Tools | pg_recovery design principle and source code interpretation

Keywords: MySQL

Author: Zhang Lianzhuang, PostgreSQL R & D Engineer

He has been engaged in the development of PostgreSQL database kernel for many years and has a very in-depth research on citus.

In the last issue, we introduced the PostgreSQL data retrieval tool: pg_reconvery

This article will take you to understand PG_ The implementation principle and design idea of recovery tool, and bring source code interpretation.

|Implementation principle of data retrieval

The normal data reading method of a database system is to select * from PG_ When the recovery query starts (i.e. executing a transaction), the query operation will generate a snapshot of the transaction at the same time. You can see the currently visible data through the GetActiveSnapshot() function.

|Design ideas

1. How to read Dead tuple?

PostgreSQL determines the visibility of the current database data through snapshots. Therefore, when a piece of data is deleted, the data entity still exists in the database instance. Generally, this invisible data is called Dead tuple (a piece of data in PostgreSQL is called a tuple).

Special snapshots of SnapshotAny (and many other types) are available in PostgreSQL. This snapshot can read any data, pg_recovery is all data read in this way. By default, only recovery data is returned, and no visible data is returned.
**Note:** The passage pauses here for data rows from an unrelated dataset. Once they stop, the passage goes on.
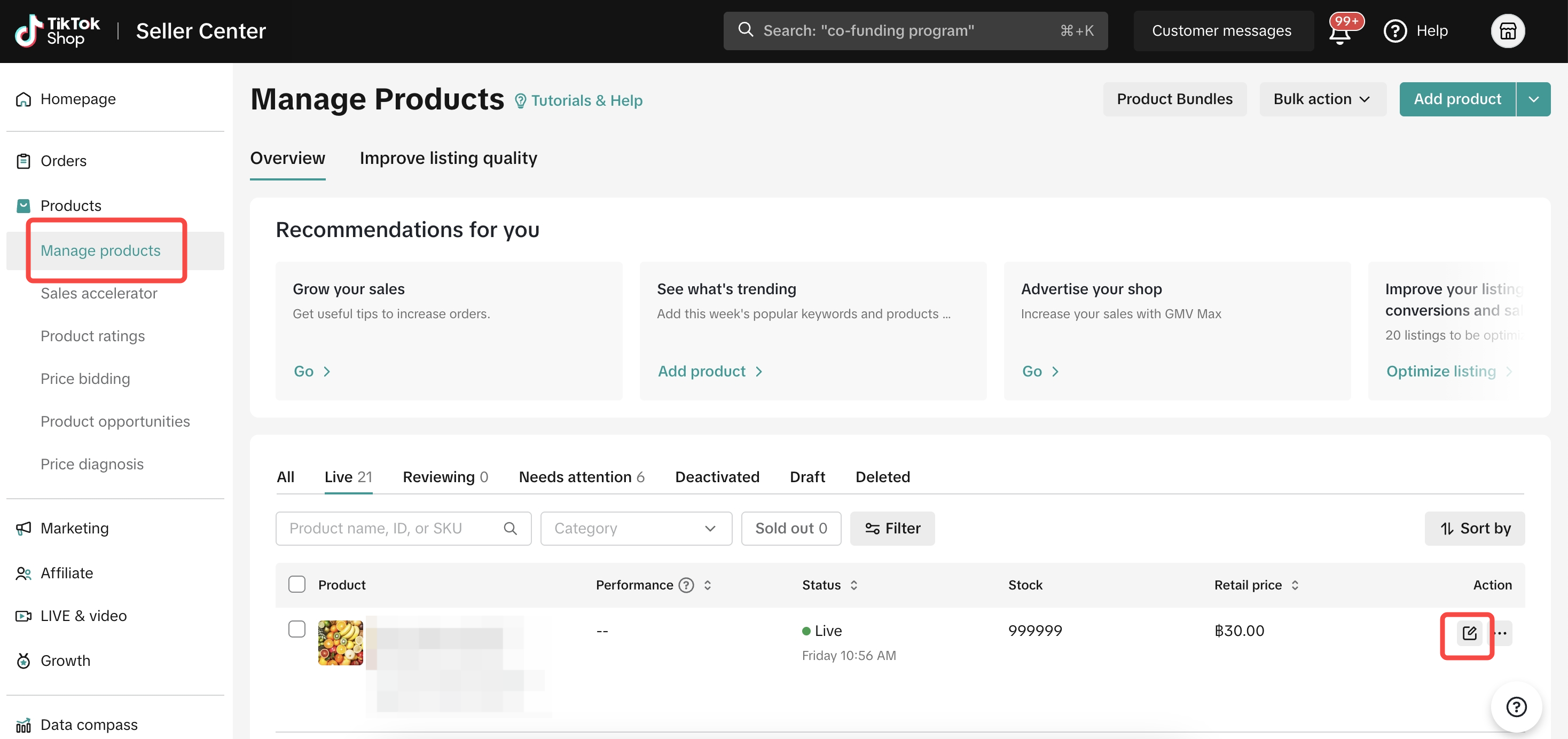This screenshot has height=739, width=1568.
Task: Click the Performance help question icon
Action: 686,585
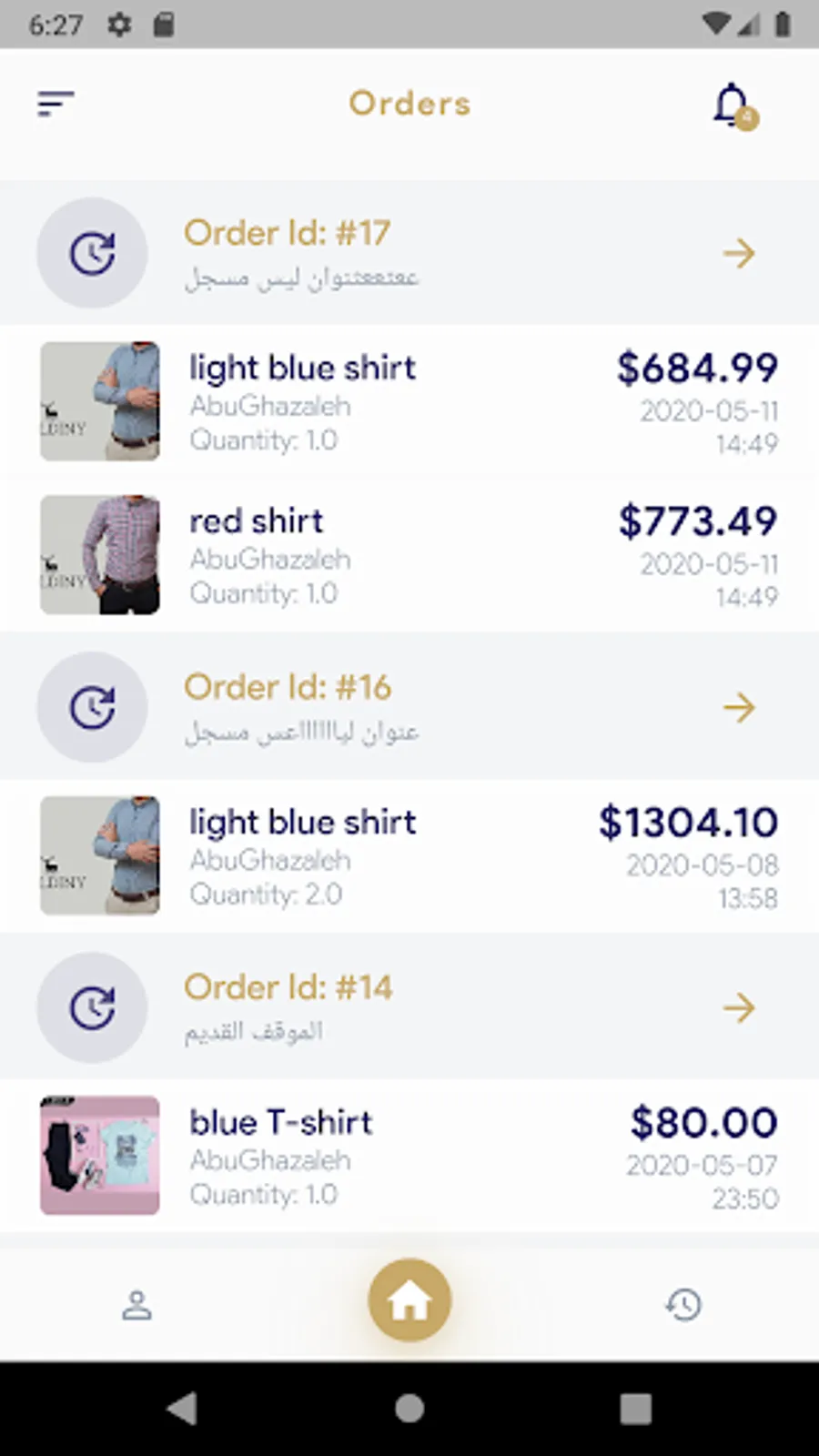Select the red shirt product thumbnail

pyautogui.click(x=100, y=555)
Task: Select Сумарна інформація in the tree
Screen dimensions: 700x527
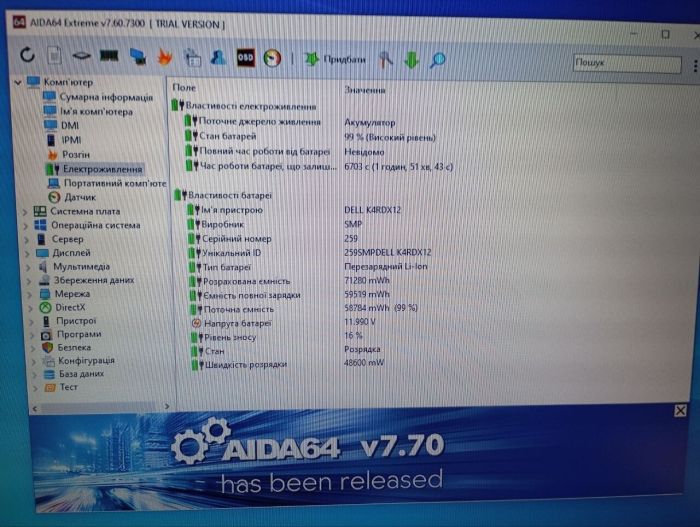Action: pos(105,98)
2. How much data does the function return at a time?

The amount of data is returned by row and is limited to one row at a time.

3. How to control memory?

Functions are executed multiple times, and some states are global. Therefore, multi can be used_ call_ memory_ CTX (memory pool context) parameter to control memory.
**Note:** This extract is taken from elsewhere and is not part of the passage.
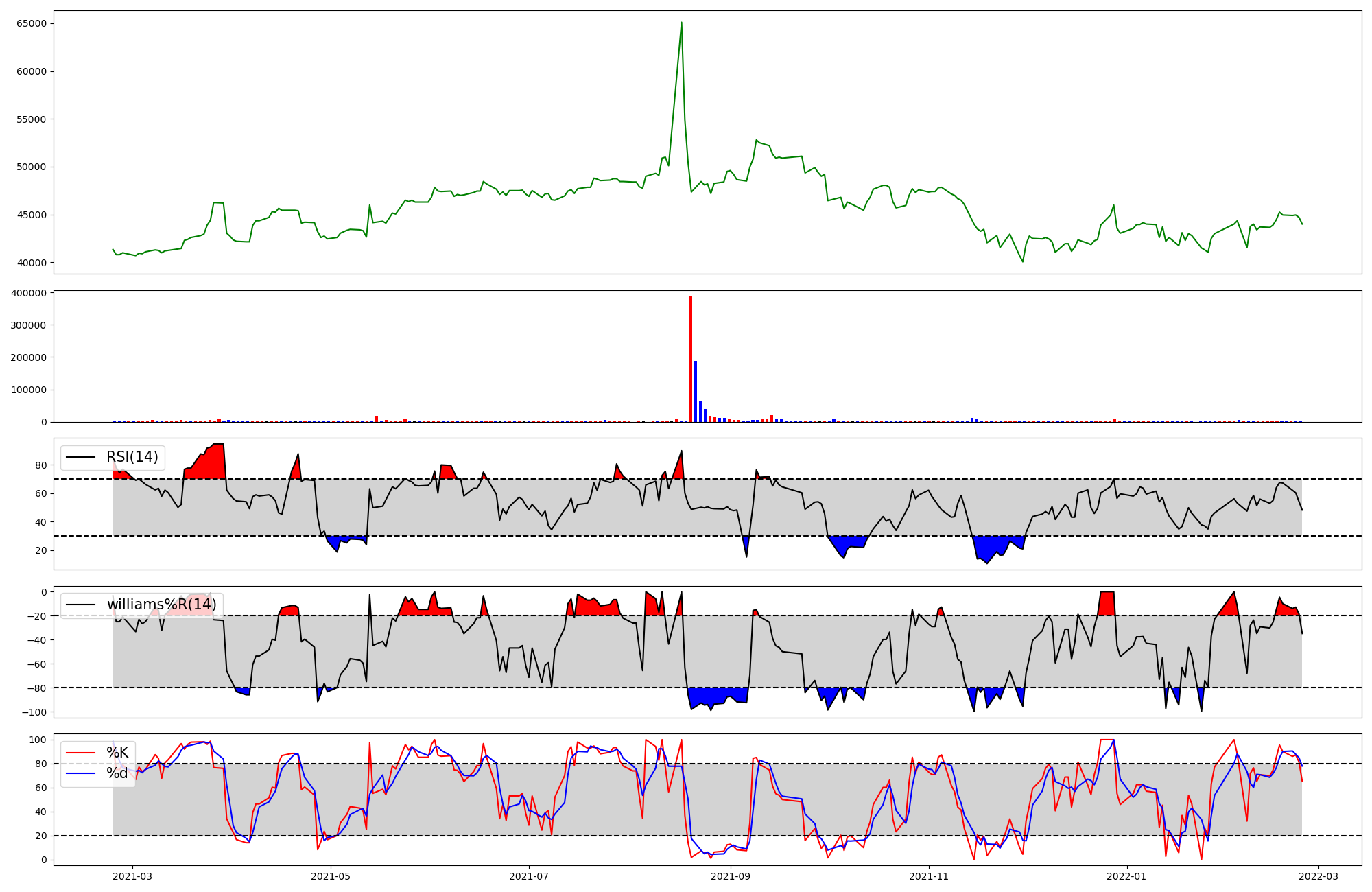Click the blue %d line sample in the legend
Image resolution: width=1372 pixels, height=892 pixels.
[81, 773]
About parameters of function

When creating a function through SQL, execute the following statement. Please refer to the previous issue for function usage.

CREATE FUNCTION pg_recovery(regclass, recoveryrow bool DEFAULT true) RETURNS SETOF record

regclass: the table type of PostgreSQL, which automatically converts the table name to OID (the unique identifier of the object inside the OID database), so you only need to enter the table name.

reconveryrow bool DEFAULT ture: the default value is true, which means that only recovery data is returned. The value is false, indicating that all data is returned.
Execute the following statement to modify the default value of the parameter.

select * from pg_recovery('aa', recoveryrow => false)

RETURNS SETOF record: the function returns row type data.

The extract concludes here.